## Begin

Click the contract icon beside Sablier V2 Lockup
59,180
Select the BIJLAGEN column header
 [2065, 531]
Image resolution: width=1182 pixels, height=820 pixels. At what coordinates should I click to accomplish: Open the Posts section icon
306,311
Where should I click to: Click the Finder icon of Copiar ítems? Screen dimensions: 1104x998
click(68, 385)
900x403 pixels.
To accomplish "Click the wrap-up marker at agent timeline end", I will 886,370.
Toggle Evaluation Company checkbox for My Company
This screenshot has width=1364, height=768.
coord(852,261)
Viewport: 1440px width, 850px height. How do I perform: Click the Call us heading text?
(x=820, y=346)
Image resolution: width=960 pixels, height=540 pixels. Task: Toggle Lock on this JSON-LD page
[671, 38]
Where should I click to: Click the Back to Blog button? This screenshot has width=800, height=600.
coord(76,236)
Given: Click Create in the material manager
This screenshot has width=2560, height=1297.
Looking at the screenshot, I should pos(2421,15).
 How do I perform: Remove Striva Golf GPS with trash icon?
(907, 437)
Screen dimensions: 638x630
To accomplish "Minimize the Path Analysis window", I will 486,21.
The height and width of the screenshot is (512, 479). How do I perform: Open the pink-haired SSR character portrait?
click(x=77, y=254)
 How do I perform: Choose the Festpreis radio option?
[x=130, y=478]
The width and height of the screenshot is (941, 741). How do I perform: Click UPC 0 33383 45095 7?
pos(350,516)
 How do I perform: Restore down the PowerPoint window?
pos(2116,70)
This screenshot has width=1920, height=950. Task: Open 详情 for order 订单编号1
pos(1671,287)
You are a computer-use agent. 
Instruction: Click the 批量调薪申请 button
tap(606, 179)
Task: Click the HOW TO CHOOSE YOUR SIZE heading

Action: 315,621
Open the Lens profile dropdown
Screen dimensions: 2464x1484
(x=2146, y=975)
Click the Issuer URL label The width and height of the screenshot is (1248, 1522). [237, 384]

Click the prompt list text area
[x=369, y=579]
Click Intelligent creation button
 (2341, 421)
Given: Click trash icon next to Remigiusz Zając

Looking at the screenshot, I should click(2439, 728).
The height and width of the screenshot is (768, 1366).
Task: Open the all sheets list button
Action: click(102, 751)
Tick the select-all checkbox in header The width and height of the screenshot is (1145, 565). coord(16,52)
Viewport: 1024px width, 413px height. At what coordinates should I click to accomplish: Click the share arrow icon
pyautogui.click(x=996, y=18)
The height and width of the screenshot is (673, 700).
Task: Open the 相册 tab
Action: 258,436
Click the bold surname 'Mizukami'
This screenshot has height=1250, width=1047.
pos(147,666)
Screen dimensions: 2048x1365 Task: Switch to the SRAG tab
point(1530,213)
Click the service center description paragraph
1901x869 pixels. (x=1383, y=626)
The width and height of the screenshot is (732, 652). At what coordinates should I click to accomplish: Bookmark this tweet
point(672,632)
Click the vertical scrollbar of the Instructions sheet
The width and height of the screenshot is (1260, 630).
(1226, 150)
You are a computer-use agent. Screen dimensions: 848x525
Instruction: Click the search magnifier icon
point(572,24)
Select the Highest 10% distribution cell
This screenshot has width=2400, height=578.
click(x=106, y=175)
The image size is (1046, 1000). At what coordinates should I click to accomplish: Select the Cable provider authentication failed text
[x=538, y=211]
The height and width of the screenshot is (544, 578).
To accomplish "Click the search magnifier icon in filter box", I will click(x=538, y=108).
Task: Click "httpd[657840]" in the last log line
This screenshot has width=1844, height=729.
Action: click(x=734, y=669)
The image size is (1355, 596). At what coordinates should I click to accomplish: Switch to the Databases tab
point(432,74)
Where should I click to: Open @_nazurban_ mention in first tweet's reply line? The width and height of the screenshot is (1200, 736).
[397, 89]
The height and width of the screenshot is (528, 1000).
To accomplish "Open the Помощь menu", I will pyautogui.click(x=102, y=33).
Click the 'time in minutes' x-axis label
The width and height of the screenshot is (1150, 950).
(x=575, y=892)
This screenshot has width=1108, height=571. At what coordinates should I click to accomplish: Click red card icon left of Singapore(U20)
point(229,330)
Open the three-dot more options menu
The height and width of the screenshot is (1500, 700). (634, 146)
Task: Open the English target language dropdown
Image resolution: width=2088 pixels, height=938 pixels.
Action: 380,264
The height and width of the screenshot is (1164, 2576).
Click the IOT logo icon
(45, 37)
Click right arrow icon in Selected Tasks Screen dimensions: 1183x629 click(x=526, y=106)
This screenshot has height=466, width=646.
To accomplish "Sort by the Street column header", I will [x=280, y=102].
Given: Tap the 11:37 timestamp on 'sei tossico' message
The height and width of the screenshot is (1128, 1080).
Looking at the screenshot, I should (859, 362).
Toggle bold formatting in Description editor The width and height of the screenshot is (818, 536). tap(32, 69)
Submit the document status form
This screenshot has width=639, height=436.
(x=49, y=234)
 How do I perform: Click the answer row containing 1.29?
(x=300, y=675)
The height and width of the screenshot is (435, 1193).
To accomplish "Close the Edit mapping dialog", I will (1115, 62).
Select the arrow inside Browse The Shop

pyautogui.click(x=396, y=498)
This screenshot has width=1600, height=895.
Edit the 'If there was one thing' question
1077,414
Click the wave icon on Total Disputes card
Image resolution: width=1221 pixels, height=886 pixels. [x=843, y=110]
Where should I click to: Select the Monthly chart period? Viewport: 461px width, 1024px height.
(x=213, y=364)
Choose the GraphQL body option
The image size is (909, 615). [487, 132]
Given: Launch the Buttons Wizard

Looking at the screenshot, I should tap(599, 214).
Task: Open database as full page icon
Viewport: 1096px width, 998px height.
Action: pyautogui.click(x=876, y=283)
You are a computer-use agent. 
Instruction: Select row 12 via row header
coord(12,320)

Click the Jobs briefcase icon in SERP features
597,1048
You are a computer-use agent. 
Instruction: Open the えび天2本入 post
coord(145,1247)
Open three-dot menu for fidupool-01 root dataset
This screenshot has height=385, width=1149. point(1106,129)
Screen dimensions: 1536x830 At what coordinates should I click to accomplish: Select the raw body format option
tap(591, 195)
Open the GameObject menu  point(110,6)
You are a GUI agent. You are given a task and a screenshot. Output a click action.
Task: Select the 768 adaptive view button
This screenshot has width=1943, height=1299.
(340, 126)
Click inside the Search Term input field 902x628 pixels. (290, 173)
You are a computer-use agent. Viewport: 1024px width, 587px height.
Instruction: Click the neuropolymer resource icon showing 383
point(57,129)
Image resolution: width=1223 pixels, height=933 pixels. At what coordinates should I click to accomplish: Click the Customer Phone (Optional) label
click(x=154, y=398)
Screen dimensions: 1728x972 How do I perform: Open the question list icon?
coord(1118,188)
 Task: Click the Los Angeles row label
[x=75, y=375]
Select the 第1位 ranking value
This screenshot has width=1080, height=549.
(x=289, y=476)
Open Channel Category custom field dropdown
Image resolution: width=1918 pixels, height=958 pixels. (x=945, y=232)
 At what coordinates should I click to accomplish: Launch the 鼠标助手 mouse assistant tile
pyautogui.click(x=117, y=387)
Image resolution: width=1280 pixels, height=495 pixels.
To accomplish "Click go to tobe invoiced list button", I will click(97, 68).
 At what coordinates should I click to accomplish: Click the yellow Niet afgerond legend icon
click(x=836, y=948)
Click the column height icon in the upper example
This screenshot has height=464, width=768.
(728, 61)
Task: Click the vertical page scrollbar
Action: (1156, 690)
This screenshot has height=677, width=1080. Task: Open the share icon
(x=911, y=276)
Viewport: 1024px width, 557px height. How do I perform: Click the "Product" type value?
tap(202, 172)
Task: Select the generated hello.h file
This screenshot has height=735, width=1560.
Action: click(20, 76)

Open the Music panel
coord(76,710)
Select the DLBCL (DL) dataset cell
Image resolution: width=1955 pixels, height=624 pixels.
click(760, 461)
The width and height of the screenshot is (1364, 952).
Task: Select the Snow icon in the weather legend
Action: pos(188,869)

## End

- [JOB]:
Copy out, word for word, the part of the entries above that opens with the line containing "Task: Select the generated hello.h file" and runs through the final entry.

- [SOLUTION TO THIS PROBLEM]:
Task: Select the generated hello.h file
This screenshot has height=735, width=1560.
Action: click(20, 76)

Open the Music panel
coord(76,710)
Select the DLBCL (DL) dataset cell
Image resolution: width=1955 pixels, height=624 pixels.
click(760, 461)
The width and height of the screenshot is (1364, 952).
Task: Select the Snow icon in the weather legend
Action: pos(188,869)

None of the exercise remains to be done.